KKHB
- Eureka, California; United States;
- Broadcast area: Eureka area
- Frequency: 105.5 MHz
- Branding: Cool 105.5

Programming
- Format: Classic hits
- Affiliations: Westwood One

Ownership
- Owner: Bicoastal Media Licenses II, LLC
- Sister stations: KATA, KEJB, KFMI, KRED

History
- First air date: 1993
- Former call signs: KECU (1988–1988); KECA (1988–1993); KGOE (1993–1996);

Technical information
- Licensing authority: FCC
- Facility ID: 61580
- Class: C1
- ERP: 28,000 watts
- HAAT: 484 meters (1,588 ft)
- Transmitter coordinates: 40°43′50″N 123°57′07″W﻿ / ﻿40.73056°N 123.95194°W
- Translator: 103.1 K276AV (Happy Camp)

Links
- Public license information: Public file; LMS;
- Webcast: Listen live
- Website: cool1055.com

= KKHB =

KKHB (105.5 FM) is a radio station broadcasting a classic hits format. Licensed to Eureka, California, United States, the station serves the Eureka area.

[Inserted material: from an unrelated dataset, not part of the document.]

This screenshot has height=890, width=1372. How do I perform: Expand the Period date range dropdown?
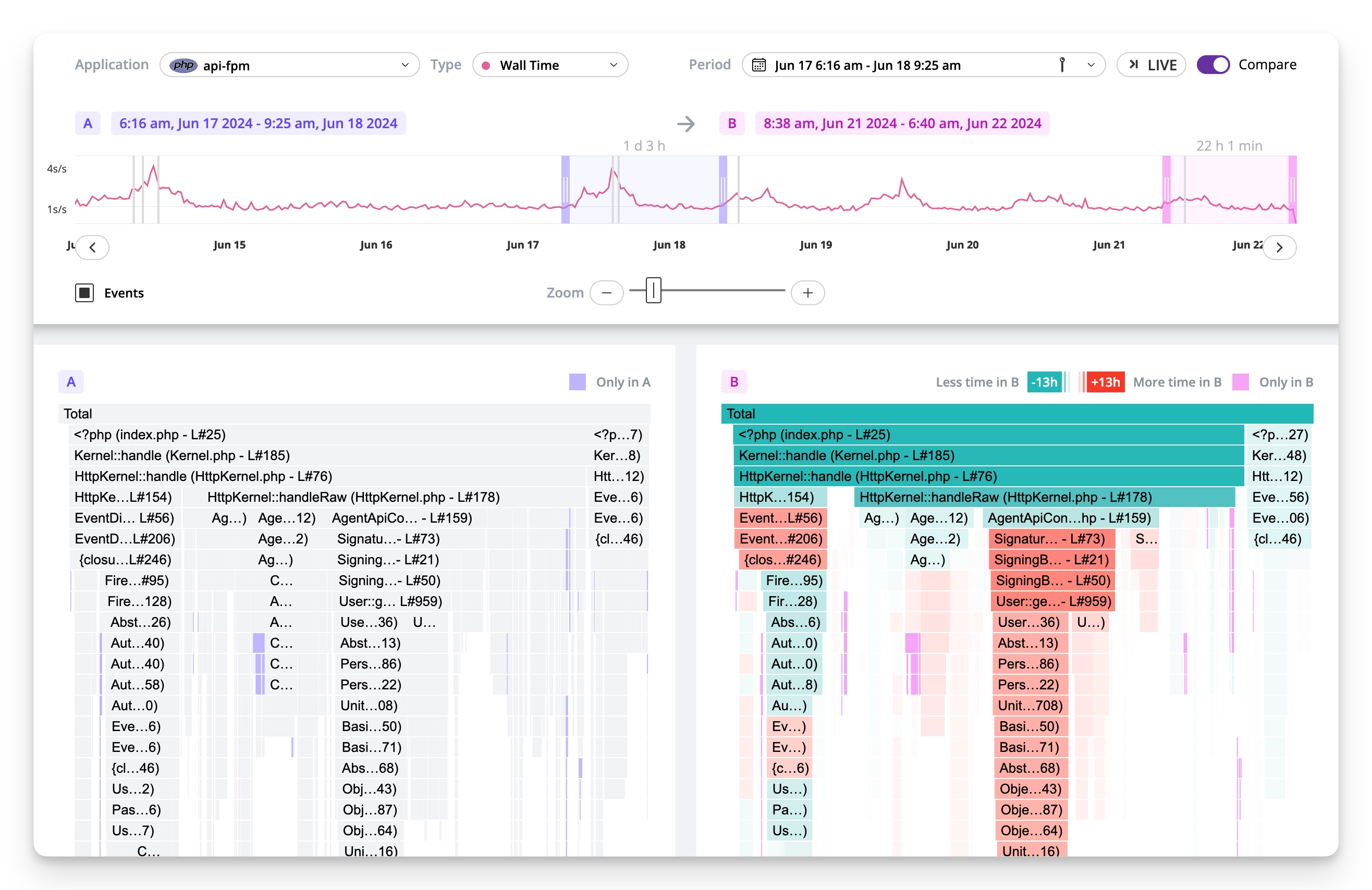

The station is currently owned by Bicoastal Media Licenses II, LLC and features programming from Jones Radio Network.

==History==
The station went on the air as KECU on February 16, 1988. On February 18, 1988, the station changed its call sign to KECA and on August 30, 1993, to KGOE. On August 23, 1996, the station became the current KKHB.